■ **Source passage**
In July 2011, Lewis and Rucho revealed their new congressional map, and the improbable shapes of the resulting majority-minority districts alone made it difficult to imagine that the three most contentious districts might pass the Gingles test. The First Congressional District was a behemoth, connecting a dozen counties and crossing the entire length of the mostly-black portion of the coastal plain, with a single feeler reaching down into Little Washington and New Bern like a creeper vine. The Twelfth Congressional District flowed like a ribbon of a river along a 100-mile stretch roughly coterminous with the I-85 corridor from Charlotte to Greensboro, with tributaries only branching off in search of nearby black neighborhoods. The “Hanging Claw” of the Fourth District was one of the most gerrymandered in the country, and at one point encompassed an area just wide enough to place a basketball court and bleachers. They don’t call it the Tar Heel State for nothing.
Opponents of the law were left with no options, save one. “We had to go to court,” said Barber. And so at the end of 2011, two separate groups of plaintiffs—including the North Carolina NAACP—filed complaints to the state supreme court. After consolidating the two cases, the state court began hearing the trial in July of 2013.
Around the same time, a decision in Washington opened up a new front in the voting-rights fight. In Shelby County v. Holder, Chief Justice John Roberts argued that “things have changed dramatically. Largely because of the Voting Rights Act, ‘[v]oter turnout and registration rates’ in covered jurisdictions ‘now approach parity. Blatantly discriminatory evasions of federal decrees are rare. And minority candidates hold office at unprecedented levels.”
While that argument might seem to illustrate the utility of the Voting Rights Act, the Roberts Court used it to nullify Section 4(b). That section outlined the congressional “preclearance” formula for determining Department of Justice oversight of precincts or states with histories of discriminatory voting laws. The Shelby County decision gutted federal oversight over elections rules in areas where it had, arguably, been most effective.
Absent that federal oversight, Republicans in the South seemed bent on proving just why it was necessary in the first place. They passed a slate of new voting laws that likely would have been blocked just days before. North Carolina Republicans led the way. Although less than half of North Carolina’s counties were covered under the original formula, preclearance would have been enough of a legal hurdle to make some proposed bills to eliminate early voting, establish voter ID, and end same-day registration—like the ominously-named 2013 Senate Bill 666—a nightmare to implement.
Lewis, who also took the legislative lead in the General Assembly to establish new voting laws in the immediate aftermath of Shelby County, argues those prototypical bills were not discriminatory, but necessary.
“I can show you Republican bills dating back to 2005 that institute voter ID,” he told me. “And what happened in 2005 is the Carter-Baker commission chaired by former President Carter and Secretary of State Jim Baker issued a report that said ‘we need a voter ID to improve election integrity.’” The Carter-Baker report does recommend standardized voter ID requirements and procedures as a way to inspire confidence in elections. It also warns that such requirements “might prove a serious impediment to voting” if not implemented properly or in good faith.

■ **Study questions**
(a) List every congressional district that the passage on North Carolina redistricting names.
(b) Reproduce the redistricting passage starting with "Opponents of the" and going on through "July of 2013.", renaming "plaintiffs" as "petitioners".

■ **Given data**
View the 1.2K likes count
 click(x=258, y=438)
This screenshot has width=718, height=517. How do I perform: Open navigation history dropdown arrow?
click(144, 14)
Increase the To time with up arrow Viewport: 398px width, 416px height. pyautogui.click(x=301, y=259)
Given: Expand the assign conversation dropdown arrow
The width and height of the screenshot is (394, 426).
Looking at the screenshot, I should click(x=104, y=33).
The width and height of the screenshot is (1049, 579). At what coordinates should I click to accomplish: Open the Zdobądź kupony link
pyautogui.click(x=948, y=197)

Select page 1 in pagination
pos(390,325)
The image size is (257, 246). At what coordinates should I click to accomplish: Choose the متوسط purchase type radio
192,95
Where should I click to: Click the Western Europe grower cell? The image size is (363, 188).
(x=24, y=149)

---

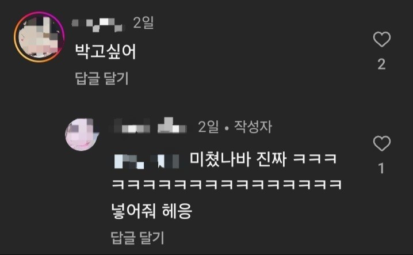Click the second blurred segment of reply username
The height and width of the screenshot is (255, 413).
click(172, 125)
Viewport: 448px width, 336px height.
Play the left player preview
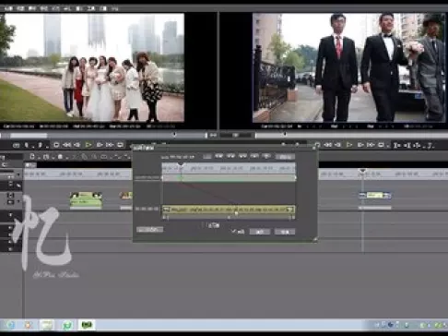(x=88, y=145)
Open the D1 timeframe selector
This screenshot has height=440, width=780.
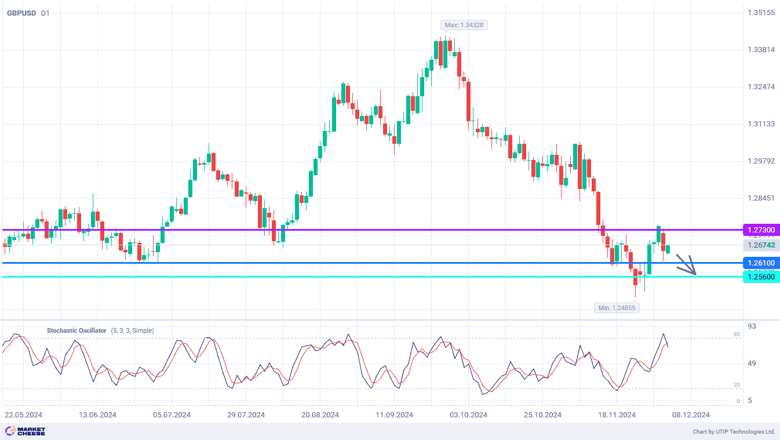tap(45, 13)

* * *

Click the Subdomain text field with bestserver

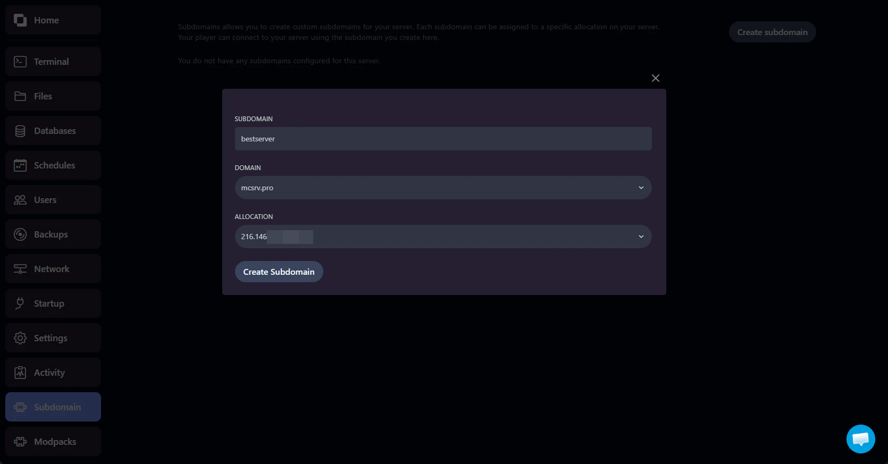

■ **Solutions to the tasks**
(a)
First Congressional District
Twelfth Congressional District
Fourth District

(b)
Opponents of the law were left with no options, save one. “We had to go to court,” said Barber. And so at the end of 2011, two separate groups of petitioners—including the North Carolina NAACP—filed complaints to the state supreme court. After consolidating the two cases, the state court began hearing the trial in July of 2013.